Bernard Giraudeau, cet acteur me fascinait grandement. Et jusqu’il y a peu, je n’avais rien lu de lui. Je l’ai rencontré dans les rayons d’une bibliothèque et cette rencontre fut heureuse.

 

Ne m’en veuillez pas si elle a suscité une réponse à titre posthume.

 

Cher monsieur G,

 

Votre longue lettre ouverte, je l’ai lue avec émotion.

Dans chacun de vos voyages, vous avez cherché la beauté, la lumière.

Vous célébrez l’instant, l’éphémère, la course des nuages, la rudesse du chemin, cette ligne d’horizon qui toujours recule lorsqu’on s’en approche, défi au perfectionniste que vous étiez.

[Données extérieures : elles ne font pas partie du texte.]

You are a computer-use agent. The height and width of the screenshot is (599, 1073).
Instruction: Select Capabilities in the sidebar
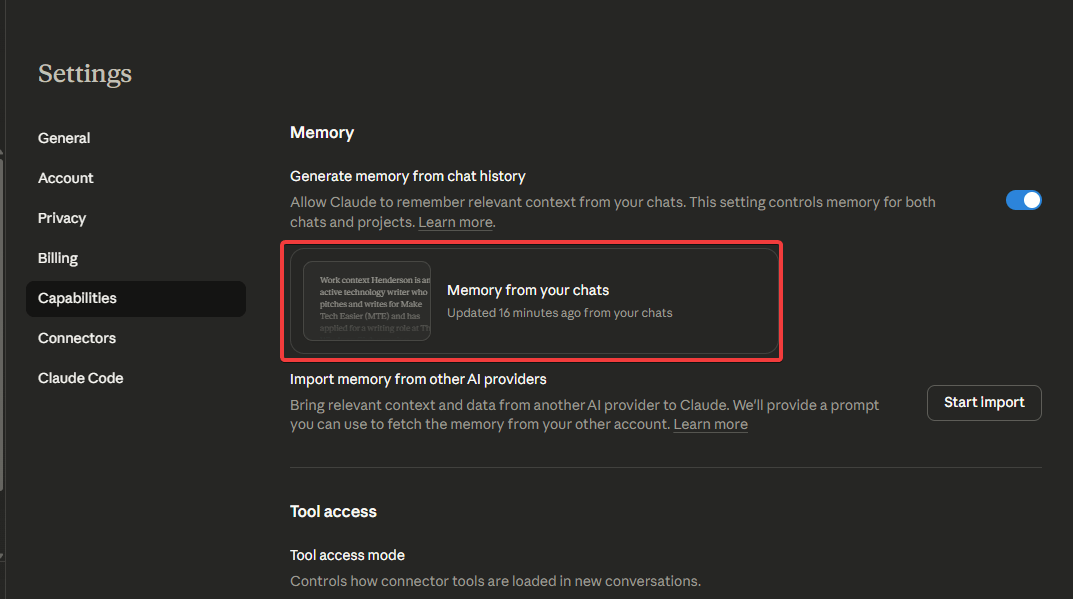tap(77, 298)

Perfectionniste ou pétri d’idéaux ?

 

Vous avez mis vos pas dans ceux d'Arthur Rimbaud en terre africaine  et votre évocation est nostalgique , le parcours de Rimbaud en Afrique reste un épais mystère, vous lui écrivez :  " Où sont les couleurs des mots et des voyelles ?"  "Votre travail vous répugne, vous avez le pays en horreur, vous êtes fatigué, tout est laid. Pourquoi cette punition" " C'est étrange , j'ai commencé par la mécanique et je souhaiterais vivement finir par la poésie. Vous souvenez-vous seulement de ce que vous aviez écrit : 


J’ai rêvé la nuit verte aux neiges éblouies,
Baiser montant aux yeux des mers avec lenteur,

La circulation des sèves inouïes,
Et l’éveil jaune et bleu des phosphores chanteurs ! "

 

Vous témoignez de votre vie d’acteur, vie amplifiée et connectée à l’intime de l’artiste, un faux pas sur scène, le trac, les pertes de mémoire résonnaient dans votre vie suscitant chez vous un vif questionnement. «  Il n’y a de méthode que celle d’aller chercher ce que nous sommes profondément ... » dites-vous ; apprentissage d’une vie.

 

Oh que j’aime vos regards qui sont une ode à la Femme, aux femmes d’hier et d’aujourd’hui, celles que avez rencontrées sur les chemins, dans les mots ou sur scène : la grâce d’une démarche, la fragilité d’un sourire, la tristesse dans l’ombre d’un visage, la noblesse et l’intrépidité, vous avez vécu avec passion, tendresse et dans un grand respect de celles qui ont peuplé vos rêves, vos jours, vos nuit et ont été de tous vos voyages.

 

Vous faites preuve également de tant d’humanité lorsque vous êtes confrontés à la vie des parias de cette terre, ceux pour qui la vie est désespérance et qui pourtant, sourient, vous parlez de ceux-là, vous les regardez avec une grande tendresse et, entre vos mots lorsque vous parlez d’eux, j’ai cru déceler un zeste d’impatience, de révolte.

 

Vous avez offert à vos spectateurs, à vos lecteurs la grâce de votre talent, votre charisme, vos tendresses, vos sourires et je souhaite vous en remercier.

 

Enfin votre maladie, vous l’abordez avec pudeur entre  les mots, vous dites comment vous avez avancé parfois contre elle ou malgré elle, l’accepter, entendre ce qu’elle vous disait ne fut pas votre plus courte errance.

 

Vous m’avez offert avec cet écrit un long périple immobile ; tour à tour carnet de voyages, conseils d’artistes, poèmes et méditation sur le monde, sur la vie ; chant d’amour.

 

C’est donc avec gratitude que je clos cette lettre. Je continuerai à côtoyer votre œuvre, vos mots, m’en vais les triturer et j’y découvre comme un phare traçant le chemin parmi les écueils. Merci.